Lead-it-EAZY! GMP-compliant production of [212Pb]Pb-PSC-PEG2-TOC

Abstract

Background

Recently, radiotheranostics comprising the true matched radionuclide pair ^203/212Pb could serve as real dosimetric planning utility using ²⁰³Pb-radiolabelled pharmaceuticals before therapy with ²¹²Pb-radiolabelled counterparts. ²¹²Pb might act as the missing radionuclide therapy between standard β^– therapies (e.g. with ¹⁷⁷Lu or ⁹⁰Y), in some cases leading to β^– resistance and highly cytotoxic α therapies (e.g. with ²²⁵Ac) leading in some cases to renal insufficiency or even renal failure, due to the daughter nuclide ²¹³Bi, which accumulates in > 90% within the kidneys during ²²⁵Ac therapy. ²¹²Pb converts to ²¹²Bi by β^–-decay and the following pathway of decay bears in sum only one α decay, which certainly happens within the targeted tumour tissue.
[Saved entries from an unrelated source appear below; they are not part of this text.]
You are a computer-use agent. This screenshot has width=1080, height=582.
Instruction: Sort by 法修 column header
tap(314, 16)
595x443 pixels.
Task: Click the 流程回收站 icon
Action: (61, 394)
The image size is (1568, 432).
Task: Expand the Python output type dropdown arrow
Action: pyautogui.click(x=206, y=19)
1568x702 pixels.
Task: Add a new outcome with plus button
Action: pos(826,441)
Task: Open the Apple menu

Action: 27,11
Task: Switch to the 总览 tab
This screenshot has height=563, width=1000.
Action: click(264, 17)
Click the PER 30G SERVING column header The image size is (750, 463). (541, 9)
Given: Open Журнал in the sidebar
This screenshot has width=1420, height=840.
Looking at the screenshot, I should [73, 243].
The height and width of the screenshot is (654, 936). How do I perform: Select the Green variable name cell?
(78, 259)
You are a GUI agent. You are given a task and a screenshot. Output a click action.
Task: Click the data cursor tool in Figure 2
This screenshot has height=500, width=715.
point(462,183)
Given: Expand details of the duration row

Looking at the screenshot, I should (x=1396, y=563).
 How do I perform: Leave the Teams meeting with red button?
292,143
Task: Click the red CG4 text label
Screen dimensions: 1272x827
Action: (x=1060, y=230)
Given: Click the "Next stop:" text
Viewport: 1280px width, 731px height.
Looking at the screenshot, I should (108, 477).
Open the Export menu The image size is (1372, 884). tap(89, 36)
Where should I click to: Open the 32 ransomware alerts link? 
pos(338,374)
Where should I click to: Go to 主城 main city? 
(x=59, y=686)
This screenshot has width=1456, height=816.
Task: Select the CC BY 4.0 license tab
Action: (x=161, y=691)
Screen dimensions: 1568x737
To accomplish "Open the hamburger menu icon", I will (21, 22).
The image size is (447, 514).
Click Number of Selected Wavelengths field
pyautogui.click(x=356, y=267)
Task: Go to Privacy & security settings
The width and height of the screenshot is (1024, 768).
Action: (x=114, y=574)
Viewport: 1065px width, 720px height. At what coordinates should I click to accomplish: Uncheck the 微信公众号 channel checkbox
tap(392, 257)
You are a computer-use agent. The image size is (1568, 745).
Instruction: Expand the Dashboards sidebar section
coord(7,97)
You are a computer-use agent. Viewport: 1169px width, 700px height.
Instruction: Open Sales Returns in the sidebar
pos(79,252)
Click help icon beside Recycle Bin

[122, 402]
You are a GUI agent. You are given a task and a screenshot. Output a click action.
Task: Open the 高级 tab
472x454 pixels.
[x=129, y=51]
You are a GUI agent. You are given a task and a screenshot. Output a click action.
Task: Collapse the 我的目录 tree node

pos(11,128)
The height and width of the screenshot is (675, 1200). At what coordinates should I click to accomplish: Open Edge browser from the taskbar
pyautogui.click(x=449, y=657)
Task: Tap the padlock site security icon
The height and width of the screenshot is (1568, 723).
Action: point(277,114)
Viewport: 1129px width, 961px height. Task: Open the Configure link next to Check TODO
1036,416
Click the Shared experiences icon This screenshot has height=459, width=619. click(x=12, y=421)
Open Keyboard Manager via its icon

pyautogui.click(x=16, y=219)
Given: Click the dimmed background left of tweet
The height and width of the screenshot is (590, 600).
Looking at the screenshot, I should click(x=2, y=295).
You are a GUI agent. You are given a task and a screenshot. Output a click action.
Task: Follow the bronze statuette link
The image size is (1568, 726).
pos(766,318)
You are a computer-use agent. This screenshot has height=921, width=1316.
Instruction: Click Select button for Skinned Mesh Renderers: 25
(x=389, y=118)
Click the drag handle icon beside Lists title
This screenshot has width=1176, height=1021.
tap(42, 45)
Following daughter nuclides (e.g. ²⁰⁸Tl), which could distribute in organs at risk have only β⁻ or γ decay, which is not as cytotoxic as α decay.

Results

By ingenious customization of the standard cassettes of the ML EAZY it was possible to adapt the manual radiosynthesis of [²¹²Pb]Pb-PSC-PEG₂-TOC ([²¹²Pb]Pb-VMT-α-NET) to a GMP-compliant synthesis module. The whole process of production, namely conditioning of C18 cartridge for purification, elution of the ²²⁴Ra/²¹²Pb-generator, radiolabelling, C18 purification and sterile filtration performed automatically within one hour to access [²¹²Pb]Pb-VMT-α-NET for patient application. [²¹²Pb]Pb-VMT-α-NET was radiolabelled with high radiochemical purity > 95% and high radiochemical yield > 95% with molar activity ~ 15.8 MBq/nmol.

Conclusions

The Lead-it-EAZY process performed stable and robust over ten radiosyntheses and yielded sterile [²¹²Pb]Pb-VMT-α-NET in high purity for patient application. By changing the precursor this process could easily be adapted to other ²¹²Pb-radiopharmaceuticals.